▸ **Goal**
Can you copy out each of the lines below word for word, with nothing changed?

▸ **Stored rows**
## Begin
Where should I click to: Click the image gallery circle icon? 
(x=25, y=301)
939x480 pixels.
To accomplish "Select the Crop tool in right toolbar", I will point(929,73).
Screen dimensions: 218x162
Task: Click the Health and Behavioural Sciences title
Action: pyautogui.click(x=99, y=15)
## End
▸ **Written response**
Where should I click to: Click the image gallery circle icon? 
(x=25, y=301)
939x480 pixels.
To accomplish "Select the Crop tool in right toolbar", I will point(929,73).
Screen dimensions: 218x162
Task: Click the Health and Behavioural Sciences title
Action: pyautogui.click(x=99, y=15)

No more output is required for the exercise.